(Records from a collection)
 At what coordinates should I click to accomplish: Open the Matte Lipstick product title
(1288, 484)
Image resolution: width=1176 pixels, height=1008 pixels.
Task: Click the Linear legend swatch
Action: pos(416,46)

▸ Task to carry out:
Keep the wording exact. Give all of the records again.

▸ Exercise output:
 At what coordinates should I click to accomplish: Open the Matte Lipstick product title
(1288, 484)
Image resolution: width=1176 pixels, height=1008 pixels.
Task: Click the Linear legend swatch
Action: pos(416,46)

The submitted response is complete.